Jonas Savimbi teve várias fases da sua vida. Tem uma fase que lutou contra o regime colonial, é esta fase que se quer reconhecer, agora tem outra fase que lutou contra o MPLA, contra o comunismo, aí isto é um outro problema. Agora, nós estamos aqui a tentar reconhecer os atos de Jonas Savimbi como nacionalista, junto ao Agostinho Neto, que derrubaram o regime colonial, é este lado que tem que se reconhecer.

Não se pode julgar Savimbi pela luta que ele teve com o MPLA e sacrificar toda a história do homem e toda a história do país.

DW África: A lei que cria a medalha comemorativa alusiva aos 50 anos de independência de Angola vai a votação final global na próxima reunião plenária da Assembleia Nacional. Por sinal, a lei tem chance de vir a ser implementada tendo em conta que o MPLA tem a maioria…

JG: Correto, o MPLA controla o Parlamento, tem a maioria, tem número de votos suficientes para passar algumas leis sem necessariamente a participação dos outros e, sendo assim, ele pode fazer passar esta lei.
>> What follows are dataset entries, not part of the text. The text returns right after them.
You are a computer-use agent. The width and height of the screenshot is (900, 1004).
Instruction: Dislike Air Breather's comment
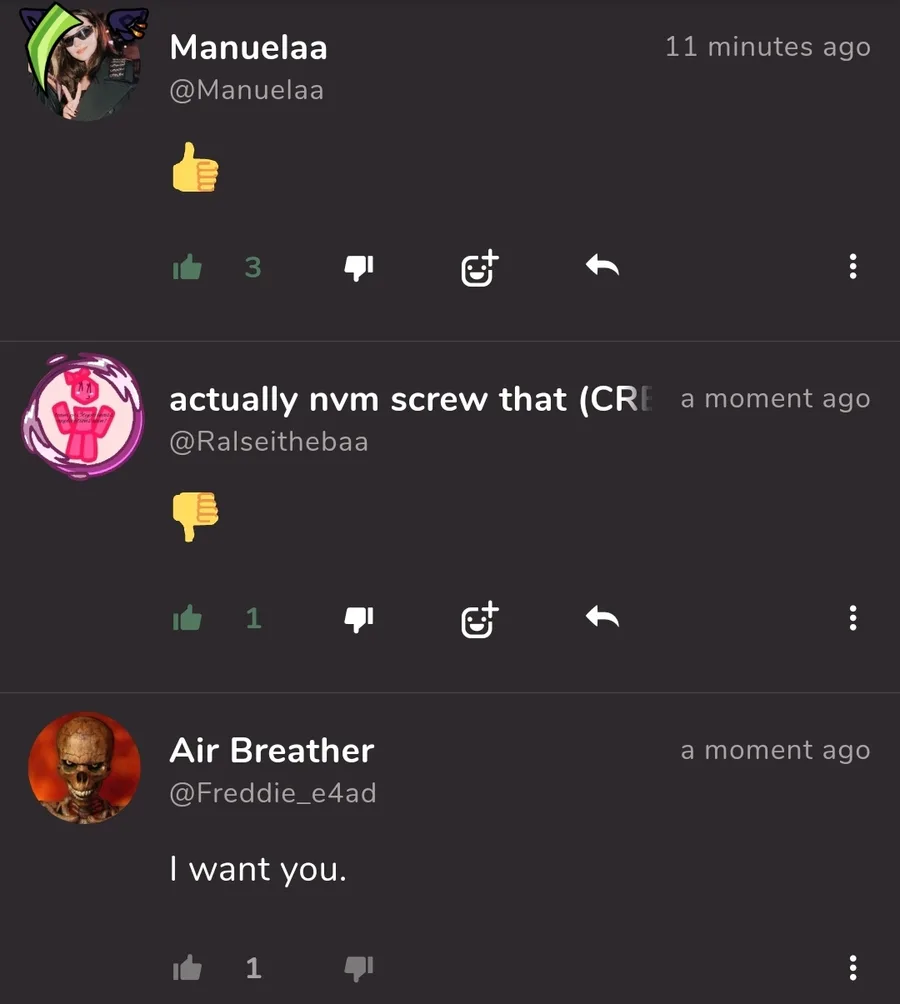coord(358,968)
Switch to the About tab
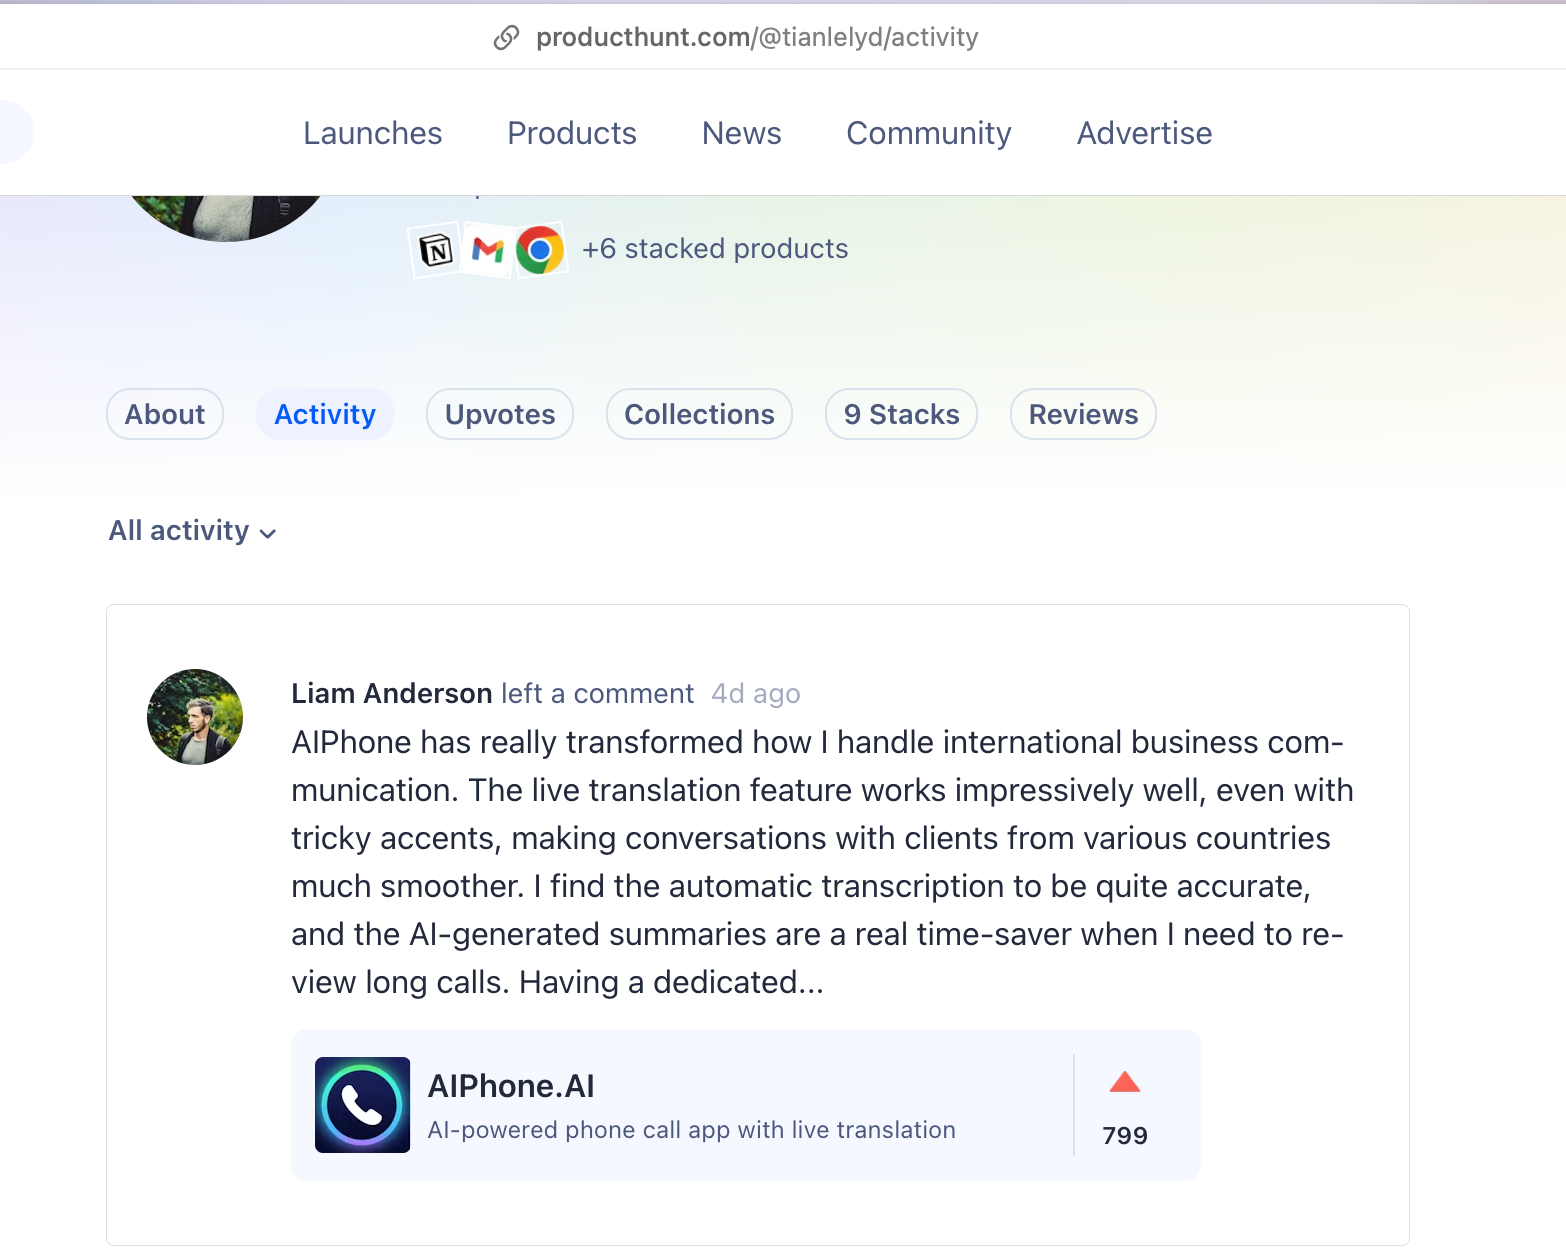 point(165,415)
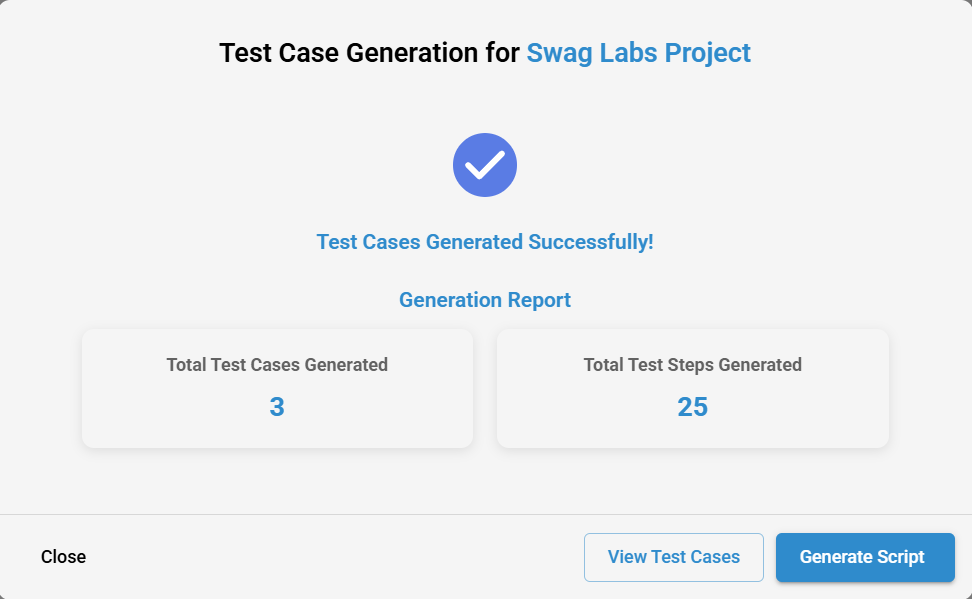Click the number 25 test steps count
972x599 pixels.
point(692,407)
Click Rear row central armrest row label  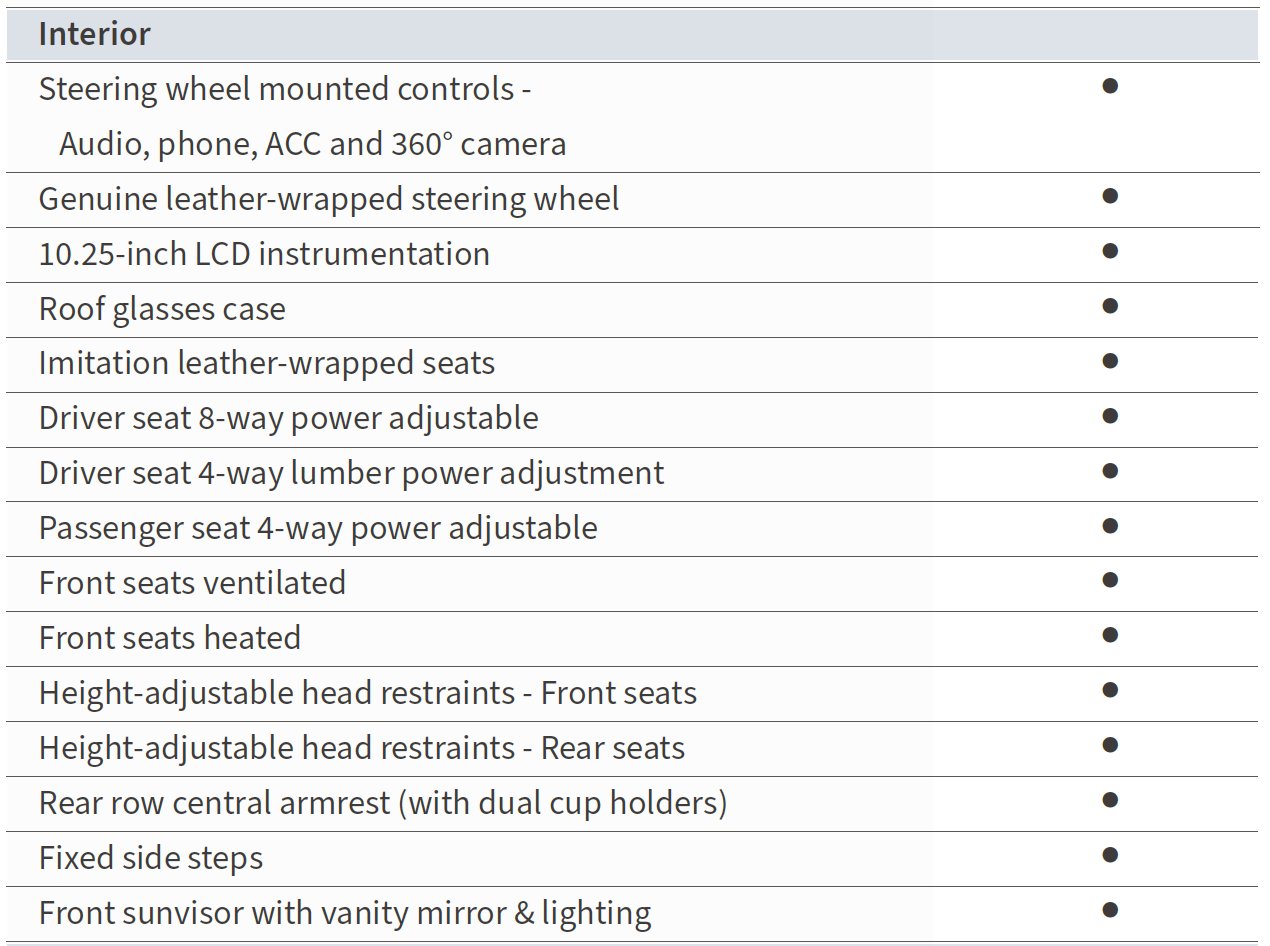tap(382, 803)
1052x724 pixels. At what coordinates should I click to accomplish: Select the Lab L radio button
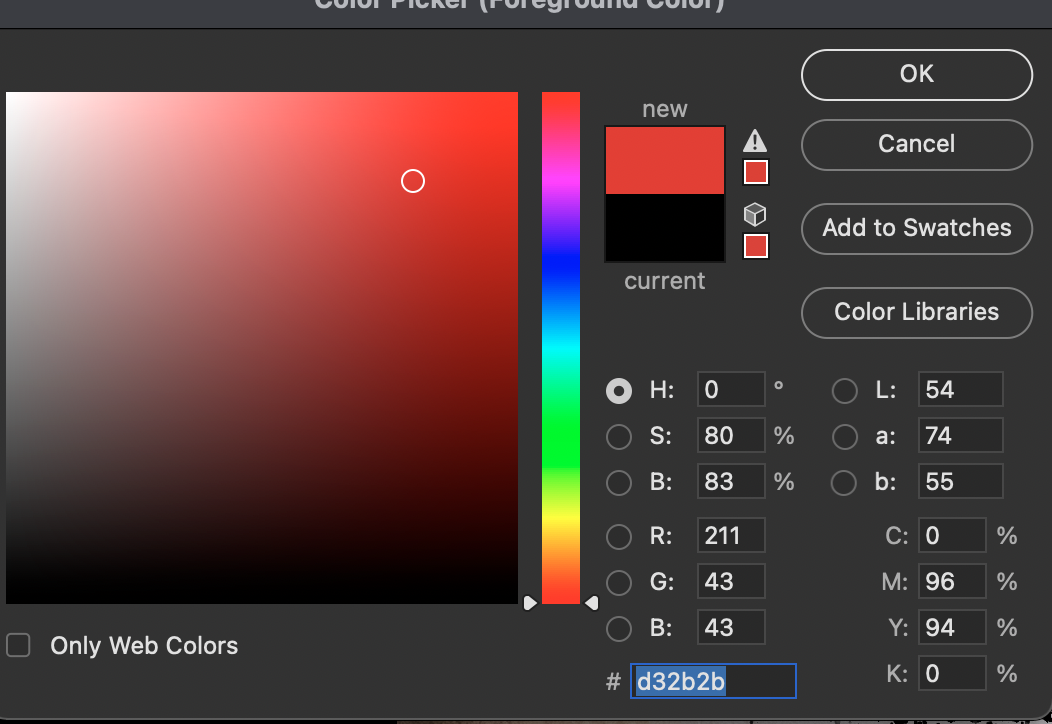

DW África: Na sua opinião, este é, de facto, um tema relevante para Angola, entre as questões que o país enfrenta 50 anos depois da independência?

JG: Correto, porque o país precisa de reconciliação e a reconciliação é estarmos todos unidos, é termos um debate científico, académico e não um debate ideológico ou político.

Quando se está a pôr as ideologias acima dos debates académicos e científicos, isto aí prejudica o país. Então, o MPLA está aqui a levar o debate para um campo ideológico, que é das lutas ideológicas que ele teve com Jonas Savimbi e Holden Roberto, por isso é que ele tem essa dificuldade de promover a reconciliação, a unidade interna, porque ele acha que todas as lutas do país foram exclusividade do MPLA. Isso revela mais uma vez que o país vai ter que precisar, no futuro, de uma alternância e o novo partido que for ao poder vai conseguir promover esta abertura e inclusão de todos.